Le temps qui passe - Les Radieuses

Le temps qui passe

M. Serge Lafleur
Ce texte a été composé dans le cadre du concours «Quand la sagesse s’exprime» en collaboration avec Chartwell, résidences pour retraités. Il est le troisième de 6 textes que nous vous présenterons au cours des prochains mois.

Mon épouse et moi sommes déménagés au Chartwell l’Envol de Québec en novembre 2019 après avoir vécu quarante-huit ans dans la même maison. 

Comme bon nombre de personnes qui se retrouvent dans cette situation, nous réalisions alors que nous tournions une page importante dans le livre de notre vie, une page qui nous invite à réfléchir. 

Réfléchir au temps qui passe, c’est d’abord une invitation à faire revivre les beaux souvenirs du passé, un passé où le lointain et le récent se confondent sans heurts. Certains objets qui nous suivent lors du déménagement resteront les témoins de ces souvenirs et les garderont bien vivants. 
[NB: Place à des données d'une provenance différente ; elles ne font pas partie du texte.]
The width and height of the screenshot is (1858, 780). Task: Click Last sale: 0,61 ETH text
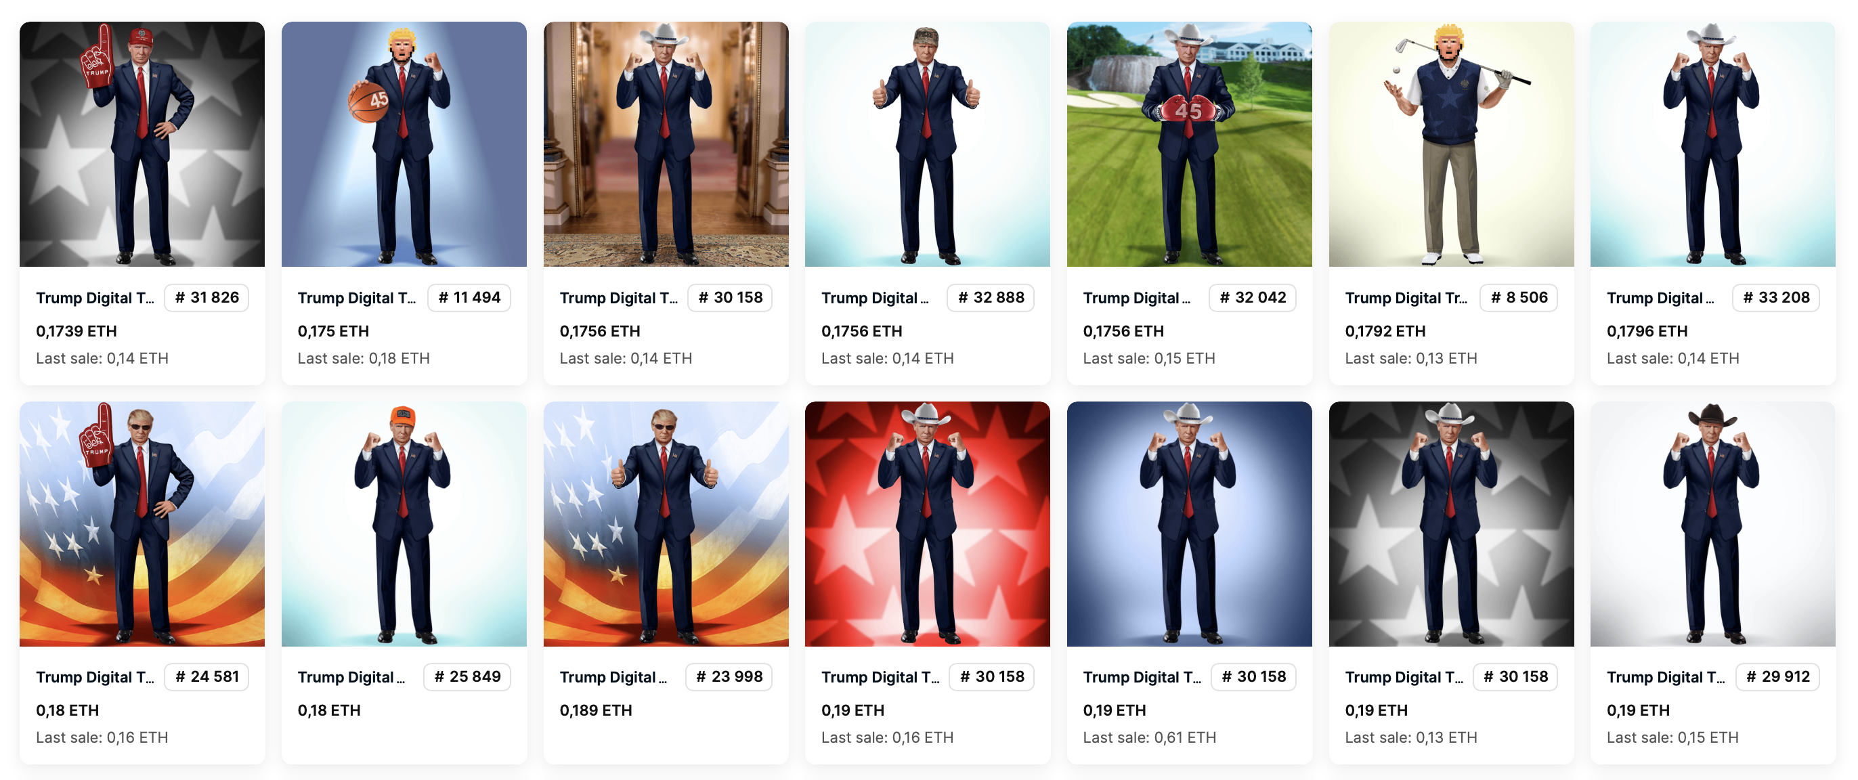(1150, 737)
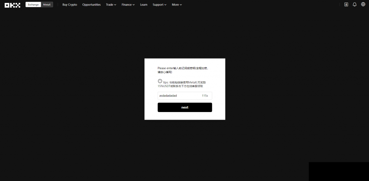Expand the More dropdown menu
Image resolution: width=369 pixels, height=181 pixels.
tap(177, 5)
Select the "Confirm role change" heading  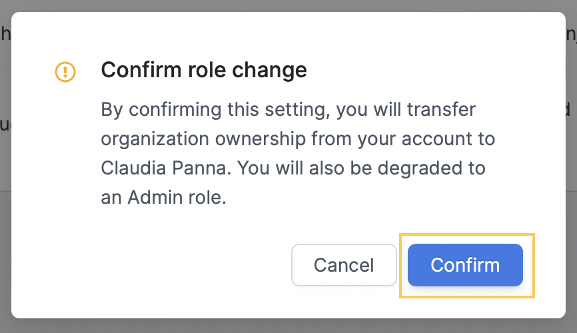(x=204, y=70)
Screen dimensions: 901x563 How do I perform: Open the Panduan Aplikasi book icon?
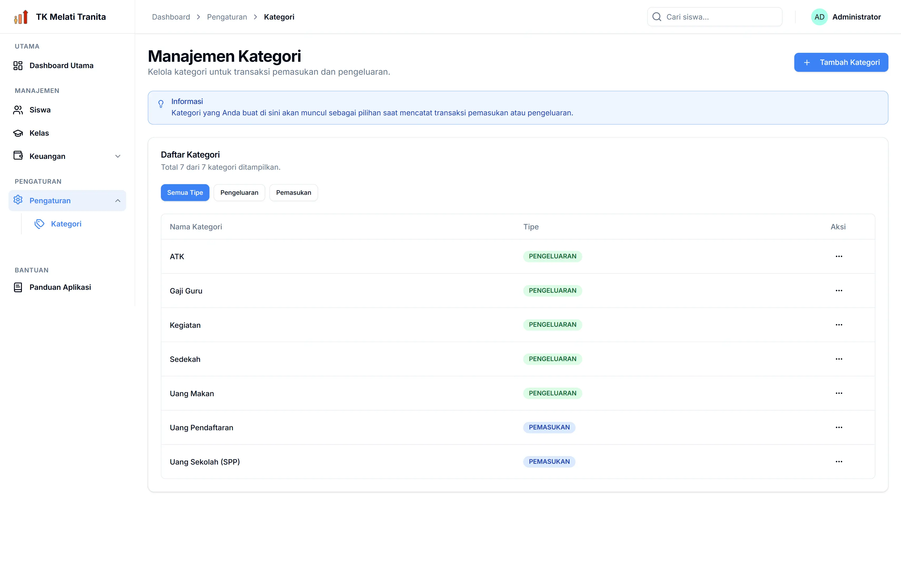tap(18, 287)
S’interroger sur le temps qui passe, c’est aussi jeter un coup d’oeil nouveau sur le présent; ce présent qui nous offre un magnifique plateau de nouvelles possibilités d’épanouissement personnel. Plusieurs d’entre nous se retrouvent maintenant dégagés des fastidieuses tâches d’entretien de la maison, libérant ainsi de nouvelles disponibilités.  

Mais, qu’est-ce qui peut nous guider dans l’utilisation de notre temps, notre temps qui, merci la vie, nous appartient encore? 
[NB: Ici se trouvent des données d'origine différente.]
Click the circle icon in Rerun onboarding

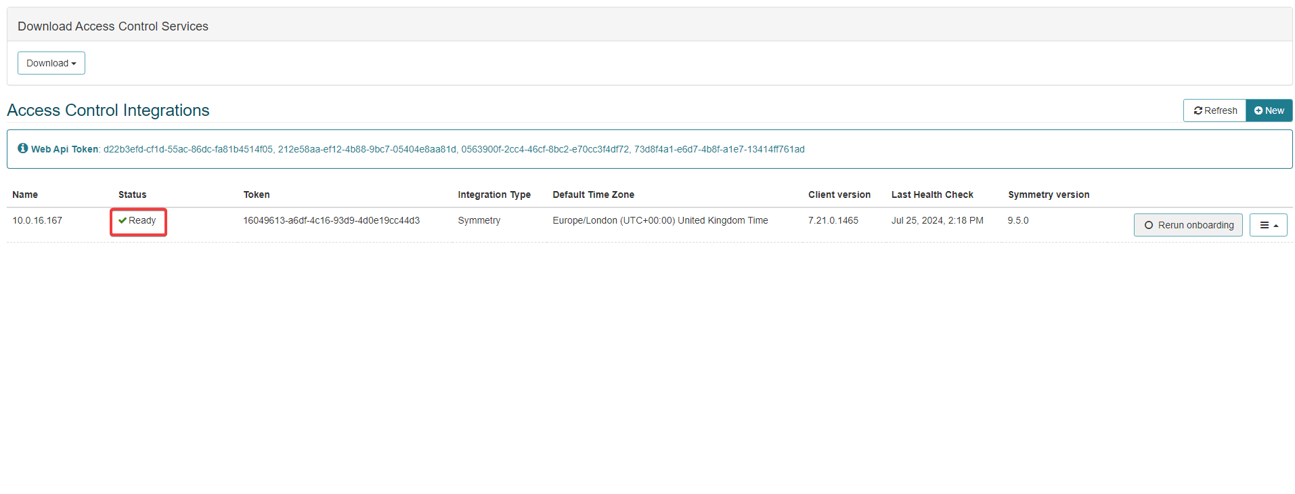tap(1148, 225)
À mon avis, le premier facteur consiste à prendre conscience de l’importance du temps. Ce temps, qu’il faut prendre au vol car, comme le chante Barbara « tout ce temps  perdu, qui ne reviendra plus ».
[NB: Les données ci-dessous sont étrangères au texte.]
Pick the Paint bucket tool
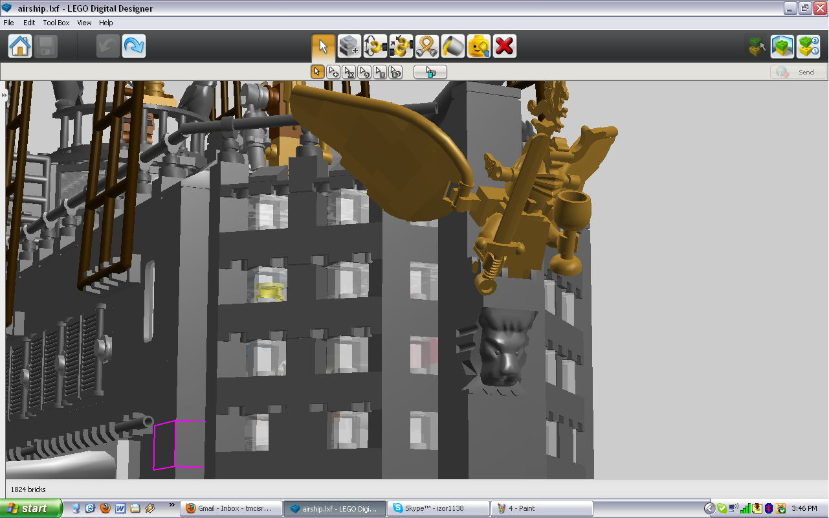(453, 47)
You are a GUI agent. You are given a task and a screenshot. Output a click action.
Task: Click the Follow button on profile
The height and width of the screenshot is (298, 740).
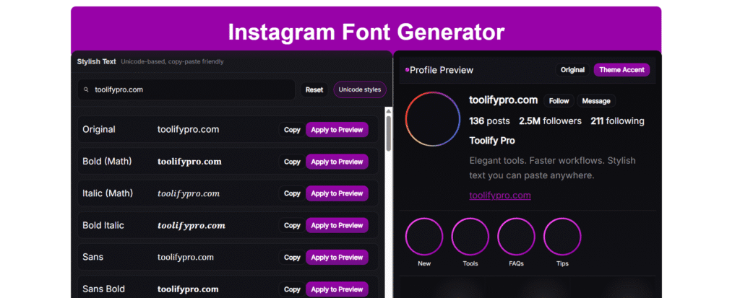point(559,101)
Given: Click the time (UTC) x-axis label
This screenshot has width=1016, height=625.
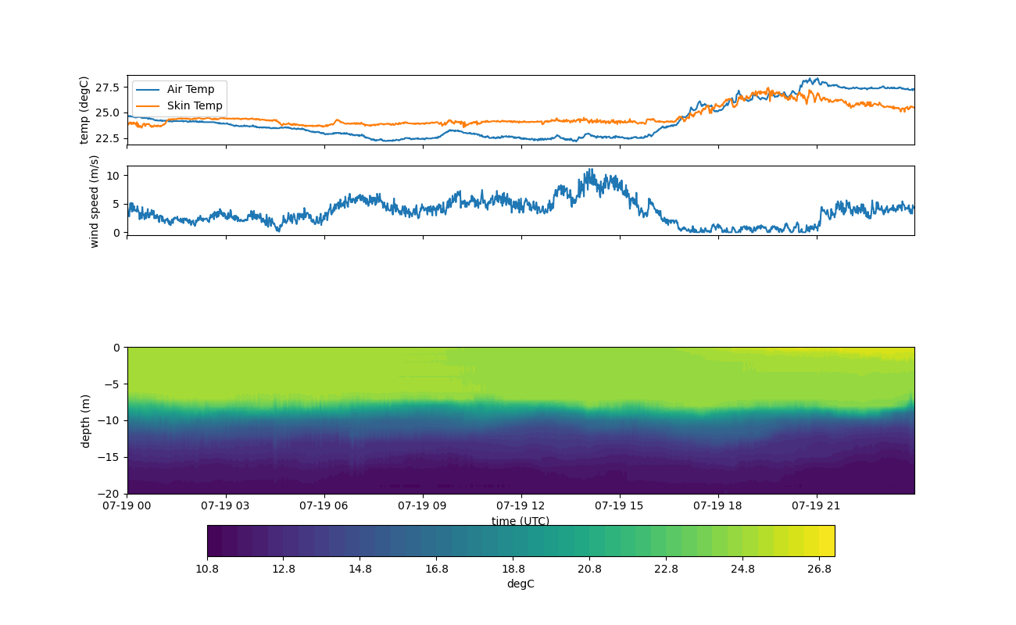Looking at the screenshot, I should tap(521, 521).
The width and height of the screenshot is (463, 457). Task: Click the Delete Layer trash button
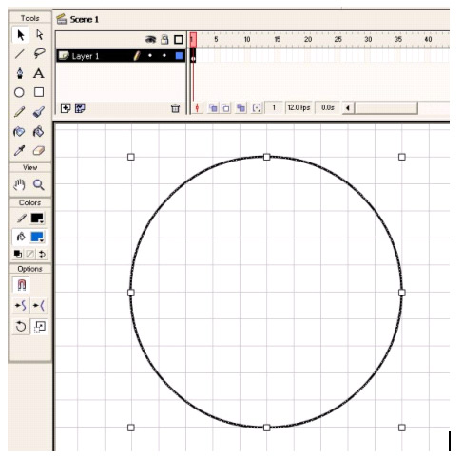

La période de la pandémie nous a rappelé cette triste et brutale réalité: combien de projets ont dû être annulés, combien d’activités de loisirs ou familiales ont dû être sacrifiées? Fred Pellerin, dans un de ses contes, parle de « l’arracheuse de temps » pour décrire la mort, mais la pandémie, avec ses privations, mérite certes ce qualificatif. 

Si le temps passé est irrécupérable, il nous reste fort heureusement le temps présent et le temps futur. Ce temps est précieux car il est éphémère: le temps de le dire et le futur se conjugue au passé. Et, à notre grand regret, force est de constater que le temps qui passe le plus vite est celui que l’on tente de retenir. Précieux, aussi parce qu’il est tristement limité et, comme tout ce qui est rare, il prend de la valeur. À nous d’en faire la meilleure utilisation possible. 

Faire une bonne utilisation de notre temps, c’est d’abord dire non; dire non aux moments qui sont sources de contrariétés ou de négativisme. Dire non, c’est aussi refuser que le simple écoulement du temps gère notre vie.  

Au contraire, il faut prendre en main sa gestion, il faut en faire un instrument privilégié de notre vie. Il faut à cet effet dire oui au temps que l’on occupe à faire des activités qui nous procurent des satisfactions, qui nous font vivre des émotions positives, qui nous permettent de continuer à nous émerveiller et qui donnent un sens à notre vie.

Il faut également dire oui aux activités qui nous permettent d’apprendre et de découvrir, car la vie continue à nous enseigner. Et, si l’enthousiasme nous gagne, pourquoi ne pas dire oui à de nouveaux défis, se faire confiance et explorer des activités nouvelles? 

Finalement, dire oui, c’est meubler notre temps avec les petits plaisirs de la vie, ceux qui répondent à nos goûts, à nos aspirations et que l’on peut partager avec les gens que l’on aime. Prendre le temps de rire, d’écouter, de lire, de découvrir, d’aider, d’être heureux; c’est un luxe qui nous est offert, pourquoi s’en priver? 

Profitons-en maintenant et faisons en sorte que nos souvenirs en devenir soient parmi les meilleurs. Ainsi, nous pourrons alors dire MERCI LA VIE.

Serge Lafleur, Chartwell l’Envol de Québec

Ce texte a été composé dans le cadre du concours «Quand la sagesse s’exprime» en collaboration avec Chartwell, résidences pour retraités. Près d’une centaine de résident.es ont écrit une tranche de vie ou une sage réflexion dans le cadre de ce concours. Cette réflexion est le deuxième des six textes qui seront publiés dans notre magazine.